REQUIREMENTS:
In the passage on the stringy B-field below, which rotations remain symmetries when a vertical magnetic field is present?
───── PASSAGE ─────
For example, if there's a vertical magnetic field somewhere, it induces some violation of the rotational symmetry. Only the rotations around the axis parallel to the field remain symmetries; others cease to be symmetry. To say the least, they're not exact symmetries anymore.
String theory has various fields of this kind. I think that the most sensible guess is the stringy \(B\)-field from the papers about noncommutative geometry such as the famous Seiberg-Witten 1999 paper. What it is about?
Brane setup
One studies D-branes which are floating in a higher-dimensional spacetime equipped with some \(B\)-field with nonzero components \(B_{ij}\). Special gauge transformations for this \(B\)-field allow us to set it to zero in the bulk: however, these gauge transformations create a compensating magnetic field \(F_{ij}\) inside the brane's U(1) gauge group so that some combination \(B_{ij}+F_{ij}\), and I will be choosing non-standard normalization conventions to streamline the text and keep the moral core only, is invariant under these gauge transformations.
───── DATASET EXCERPT ─────
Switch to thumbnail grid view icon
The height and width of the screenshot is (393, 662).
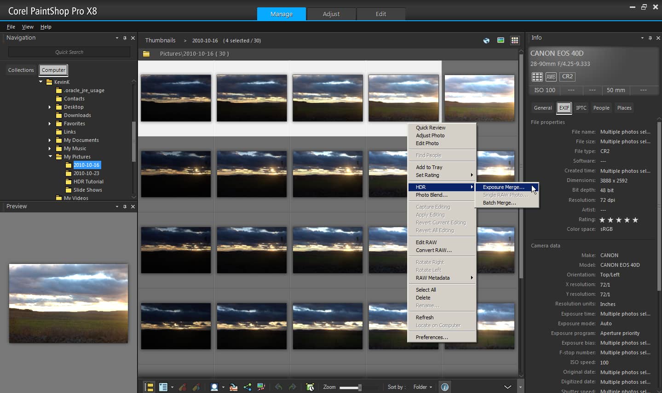(x=515, y=41)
─────
SOLUTION TO THIS TASK:
Only the rotations around the axis parallel to the field remain symmetries.